Extracting a part of XML File

11-10-2008

Registered User

5, 0

Join Date: Nov 2008

Last Activity: 17 November 2008, 6:41 AM EST

Posts: 5

Thanks Given: 0

Thanked 0 Times in 0 Posts

Extracting a part of XML File

Hi Guys,

I have a very large XML feed (2.7 MB) which crashes the server at the time of parsing. Now to reduce the load on the server I have a cron job running every 5 min.'s. This job will get the file from the feed host and keep it in the local machine.

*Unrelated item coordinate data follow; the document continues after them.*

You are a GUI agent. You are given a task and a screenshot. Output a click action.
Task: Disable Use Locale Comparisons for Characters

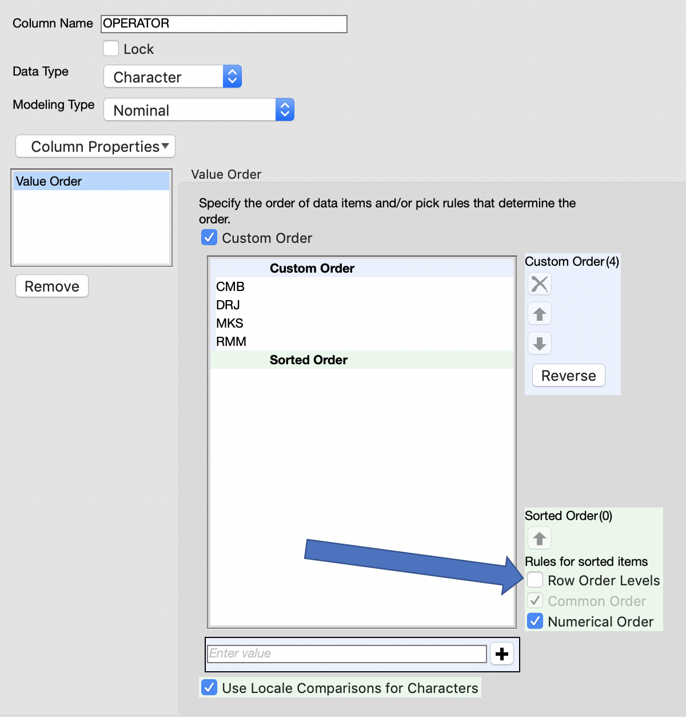pyautogui.click(x=209, y=687)
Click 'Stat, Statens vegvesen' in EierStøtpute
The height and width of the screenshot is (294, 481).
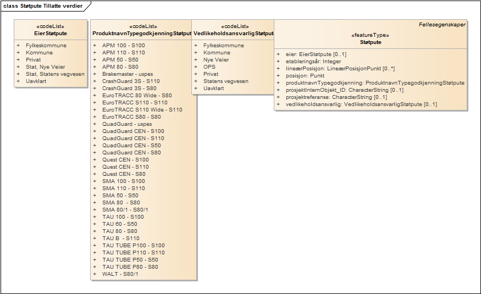pos(55,74)
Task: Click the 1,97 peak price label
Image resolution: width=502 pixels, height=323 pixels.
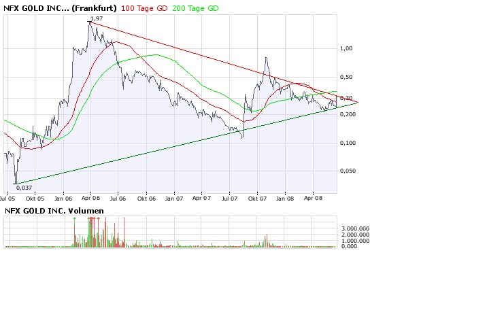Action: (96, 18)
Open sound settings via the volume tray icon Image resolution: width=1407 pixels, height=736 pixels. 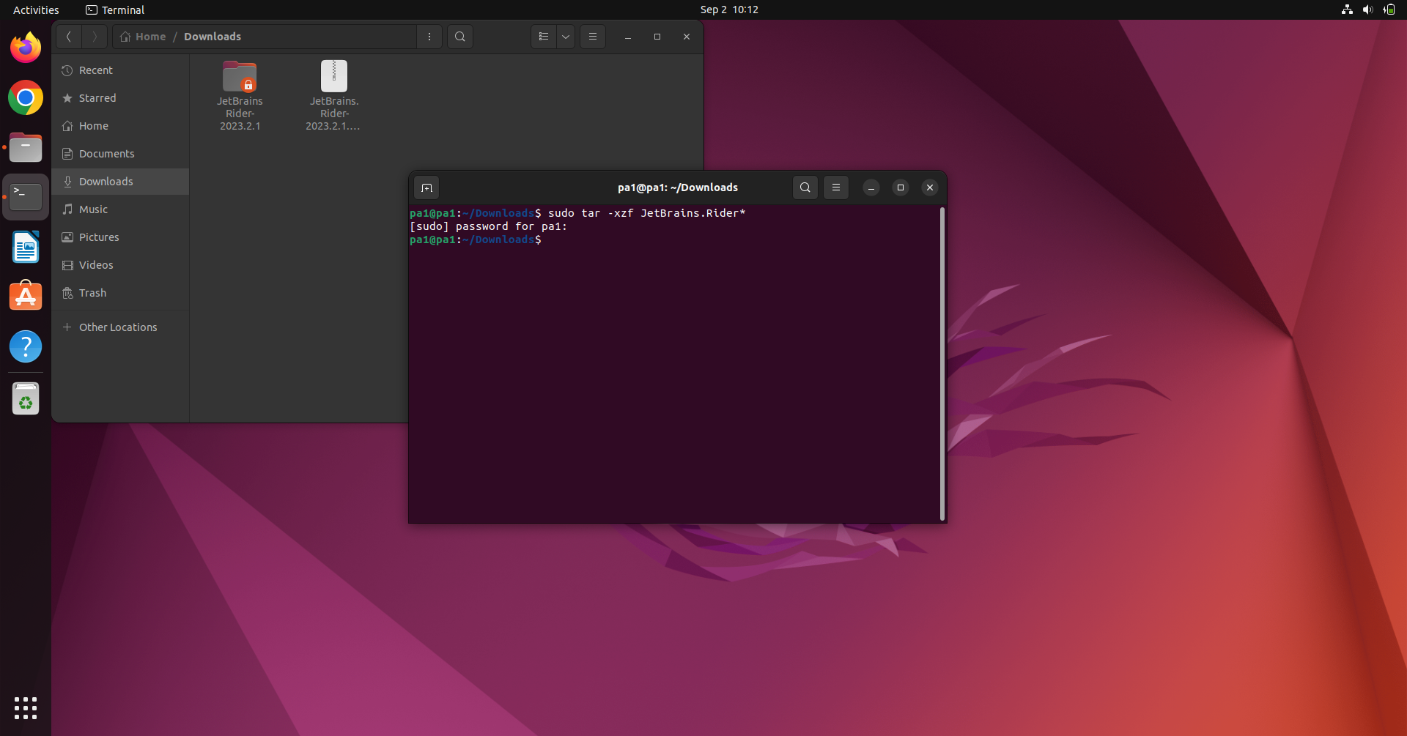pyautogui.click(x=1367, y=10)
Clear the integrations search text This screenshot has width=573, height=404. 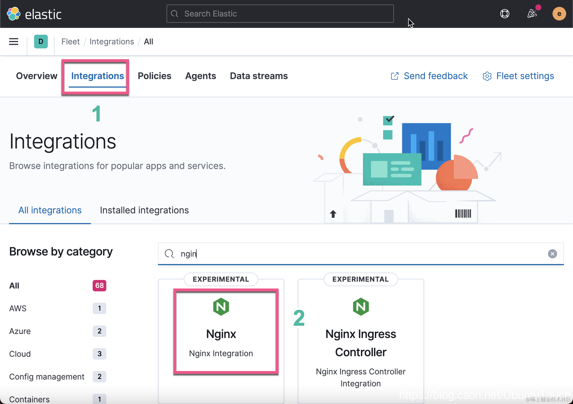coord(552,254)
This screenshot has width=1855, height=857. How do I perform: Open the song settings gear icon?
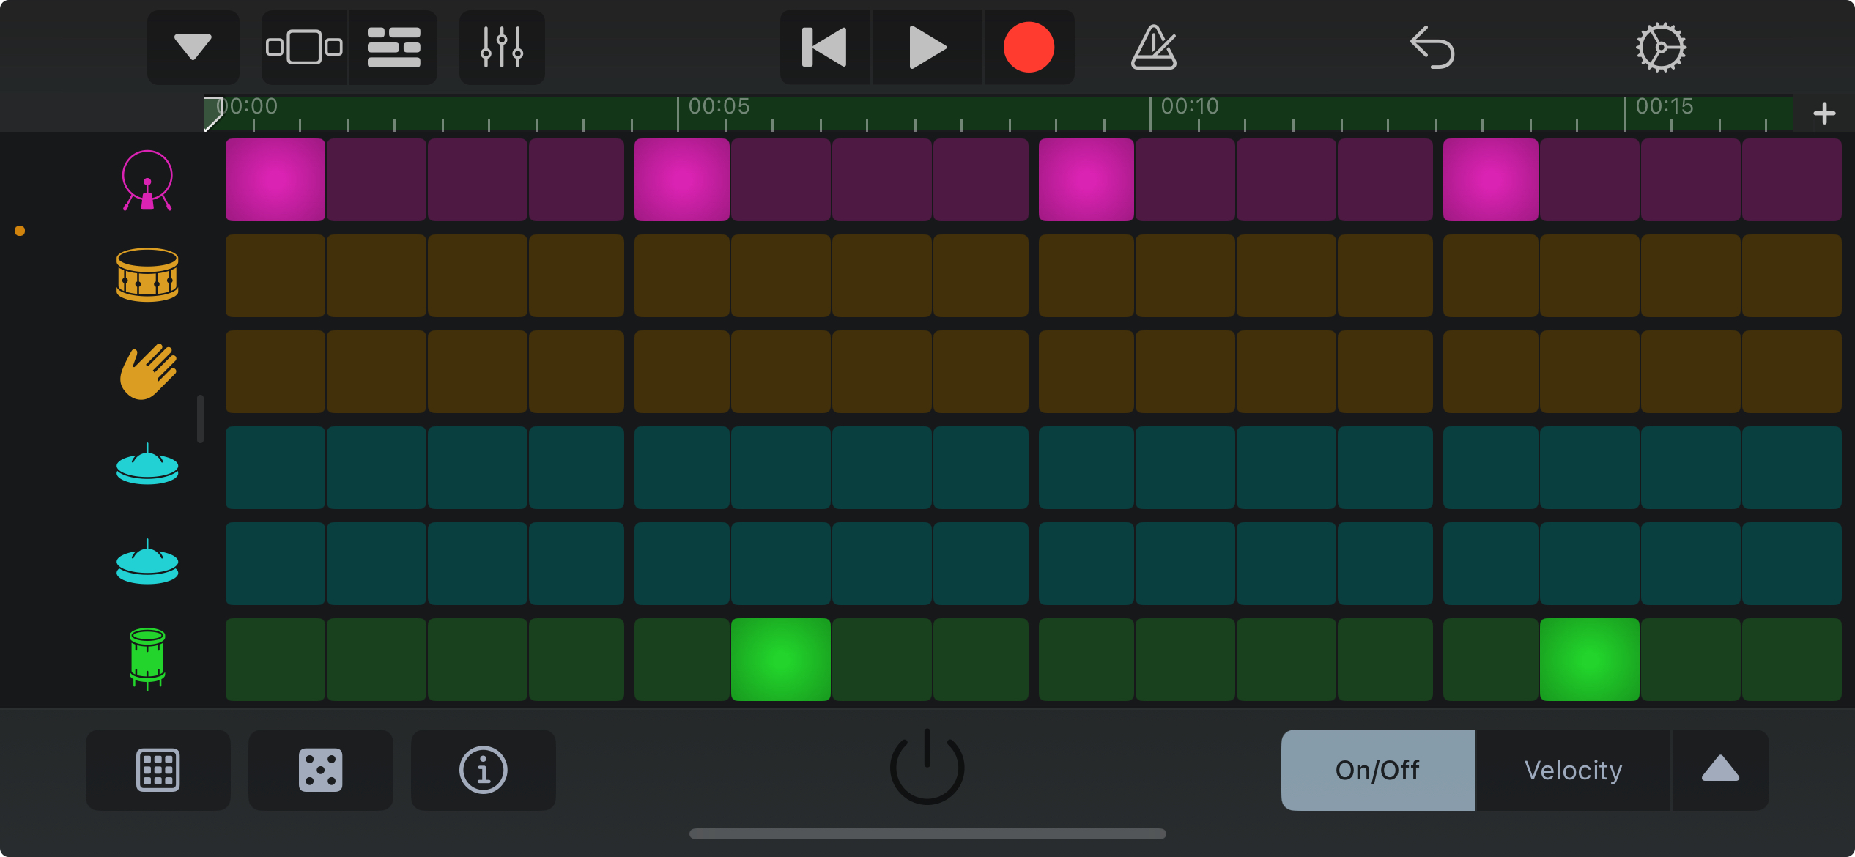click(1661, 48)
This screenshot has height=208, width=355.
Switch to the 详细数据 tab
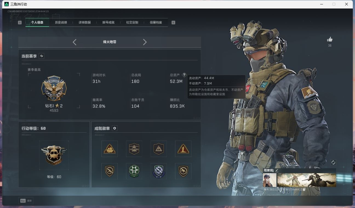[85, 22]
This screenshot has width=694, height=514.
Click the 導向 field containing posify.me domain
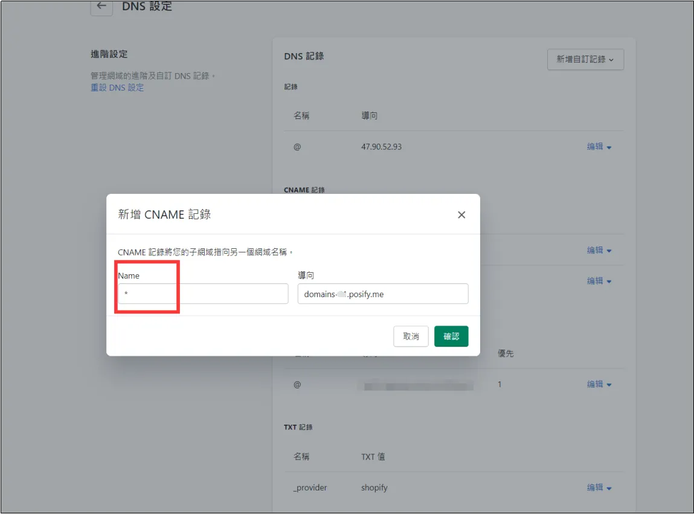click(382, 294)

This does not solve the problem as the file still gets loaded in the server. The file looks something like this:

<?xml version="1.0" standalone="no"?>
<IRXML CorpMasterID="">
<NewsReleases PubDate="20081104" PubTime="16:48:03">
<NewsCategory Category="">
<NewsRelease ReleaseID="" DLU="20081104 16:47:00" ArchiveStatus="Current"
RNSSource="">
<Title></Title>
<ExternalURL/>
<Date Date="20081104" Time="16:33:00">11/4/2008 4:33:00 PM</Date>
<ContentNetworkingLinks/>
<Categories>
<Category></Category>
</Categories>
</NewsRelease>
<NewsRelease ReleaseID="" DLU="20081104 09:19:00" ArchiveStatus="Current"
RNSSource="">
<Title></Title>
<ExternalURL/>
<Date Date="20081104" Time="09:01:00">11/4/2008 9:01:00 AM</Date>
<ContentNetworkingLinks/>
<Categories>
<Category></Category>
</Categories>
</NewsRelease>

I want to write a shell script which will extract only the part starting from
<NewsRelease> till </NewsRelease>
Something like:

<NewsRelease ReleaseID="" DLU="20081104 09:19:00" ArchiveStatus="Current"
RNSSource="">
<Title></Title>
<ExternalURL/>
<Date Date="20081104" Time="09:01:00">11/4/2008 9:01:00 AM</Date>
<ContentNetworkingLinks/>
<Categories>
<Category></Category>
</Categories>
</NewsRelease>

Also there is one more problem, in unix when the file is downloaded there are no return carriage, so the complete file appears to be in one line

.

Any help would be appreciated. Thanks,
Shridhar

shridhard

View Public Profile for shridhard

Find all posts by shridhard

11-10-2008

Registered User

219, 3

Join Date: Jun 2006

Last Activity: 8 April 2015, 1:53 PM EDT

Location: Harpenden, UK

Posts: 219

Thanks Given: 0

Thanked 3 Times in 3 Posts

Code:

sed -n '/<NewsRelease R/,/<\/NewsRelease>/p' xmldump >outputfile

wempy

View Public Profile for wempy

Find all posts by wempy

11-10-2008

Registered User

219, 3

Join Date: Jun 2006

Last Activity: 8 April 2015, 1:53 PM EDT

Location: Harpenden, UK

Posts: 219

Thanks Given: 0

Thanked 3 Times in 3 Posts

regarding the end of line problem, what format is the file currently in i.e. does it have LF, CR/LF or CR as it's end of line marker?
depending on format depends on which tool to use.
to go from dos to unix use dos2unix or run the file up in vim and :set fileformat=unix

wempy

View Public Profile for wempy

Find all posts by wempy

11-11-2008

Registered User

5, 0

Join Date: Nov 2008

Last Activity: 17 November 2008, 6:41 AM EST

Posts: 5

Thanks Given: 0

Thanked 0 Times in 0 Posts

copying the complete file

Thanks for the reply.

There seems to be some problem with the command. The command seems to execute, but when I see the outputfile, it is the complete copy of the xmlfeed.
I don't think there is a problem with the file format, because I do not see ^M in the file.
I think the problem could be with the multiple occurrences of "NewsRelease" in the file.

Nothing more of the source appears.